We increased cleaning and sanitization protocols, working with janitorial staff and vendors to develop consistent cleaning protocols at all facilities between staggered shifts and showings.

Our workplace cafeterias, kitchens, concessions and refreshment stations switched to disposable versus reusable dinnerware and cutlery, and moved from self-serve to served food only, alongside increased cleaning in these areas.

We increased the availability of hand sanitizer throughout our facilities, along with cleaning products for shared workstations.

Masks and gloves were provided to staff in office, and fit testing occurred for anyone who was utilizing N95 masks at the time.

We implemented daily employee and essential contractor and vendor health screening via an emergency notification system — text and email.

What changes did you make to protect the health and safety of your customers?

MC: We will be implementing social distancing within all of our facilities, seating arrangements to respect social distancing, increased cleaning protocols between screenings and in public spaces, health screening and PPE requirements, increased signage and rigorous awareness as well as communication programming.

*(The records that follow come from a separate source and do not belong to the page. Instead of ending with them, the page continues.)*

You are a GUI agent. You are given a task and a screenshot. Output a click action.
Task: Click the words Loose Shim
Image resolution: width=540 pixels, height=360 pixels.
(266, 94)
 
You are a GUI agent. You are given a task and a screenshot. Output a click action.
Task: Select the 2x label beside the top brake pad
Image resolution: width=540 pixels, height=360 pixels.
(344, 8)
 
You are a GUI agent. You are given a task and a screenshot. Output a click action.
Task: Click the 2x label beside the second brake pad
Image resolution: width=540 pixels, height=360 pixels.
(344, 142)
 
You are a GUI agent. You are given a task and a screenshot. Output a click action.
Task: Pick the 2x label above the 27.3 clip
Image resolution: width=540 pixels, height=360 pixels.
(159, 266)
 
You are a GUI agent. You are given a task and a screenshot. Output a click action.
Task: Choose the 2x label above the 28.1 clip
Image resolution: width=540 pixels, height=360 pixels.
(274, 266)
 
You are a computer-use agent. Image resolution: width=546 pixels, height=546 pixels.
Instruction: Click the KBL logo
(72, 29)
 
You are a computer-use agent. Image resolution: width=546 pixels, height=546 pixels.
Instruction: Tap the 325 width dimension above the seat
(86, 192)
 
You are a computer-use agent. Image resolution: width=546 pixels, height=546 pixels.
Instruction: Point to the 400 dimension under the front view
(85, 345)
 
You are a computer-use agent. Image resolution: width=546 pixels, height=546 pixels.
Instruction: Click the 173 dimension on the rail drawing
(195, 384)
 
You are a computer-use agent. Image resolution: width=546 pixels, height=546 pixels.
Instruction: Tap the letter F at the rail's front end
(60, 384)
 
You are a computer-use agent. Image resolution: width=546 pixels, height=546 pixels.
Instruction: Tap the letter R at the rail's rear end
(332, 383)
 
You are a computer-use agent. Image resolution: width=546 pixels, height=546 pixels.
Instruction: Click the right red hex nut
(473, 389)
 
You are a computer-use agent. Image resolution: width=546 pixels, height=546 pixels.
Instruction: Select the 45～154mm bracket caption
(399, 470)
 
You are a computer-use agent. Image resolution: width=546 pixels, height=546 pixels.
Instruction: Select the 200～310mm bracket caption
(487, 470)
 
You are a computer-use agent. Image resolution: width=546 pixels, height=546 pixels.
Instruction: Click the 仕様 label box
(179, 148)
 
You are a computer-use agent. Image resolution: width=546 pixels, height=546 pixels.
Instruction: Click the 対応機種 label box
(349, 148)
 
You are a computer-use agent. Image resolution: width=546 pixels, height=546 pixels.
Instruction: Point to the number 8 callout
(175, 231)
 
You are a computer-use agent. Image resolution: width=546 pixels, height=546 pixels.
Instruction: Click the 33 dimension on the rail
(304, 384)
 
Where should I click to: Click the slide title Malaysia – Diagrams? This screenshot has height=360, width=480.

What type of effect did the increased pressure have on you personally?

MC: I have been extremely busy in my role with response efforts under safety and business continuity. There have been many long nights and weekends worked. So much so, that at one point I found myself ill-prepared for the pandemic in my personal life. By that, I mean at one point while we were mobilizing everyone to work from home, I realized I needed to go out to stock up on groceries just like everyone else!

I am feeling fatigued at the moment, as this impacted our operations in January due to our presence in China. Just as China was returning to work in our offices, the rest of the world was entering quarantine measures. For someone in my role, that has meant zero downtime. Having been involved in pandemic planning in the health-care industry, I was not caught off guard. I always knew that it was just a matter of time before this occurred.

What did you learn about navigating your company’s health and safety policy through a pandemic?

MC: We have a really good program in place that formed a very good foundation for us to build upon in an ever-changing and unprecedented situation.

I learned the importance of conducting exercises for various threats before they occur. When you are having difficulty obtaining buy-in to plan for an event, exercise that scenario.

This Q&A was published in the May/June 2020 issue of OHS Canada.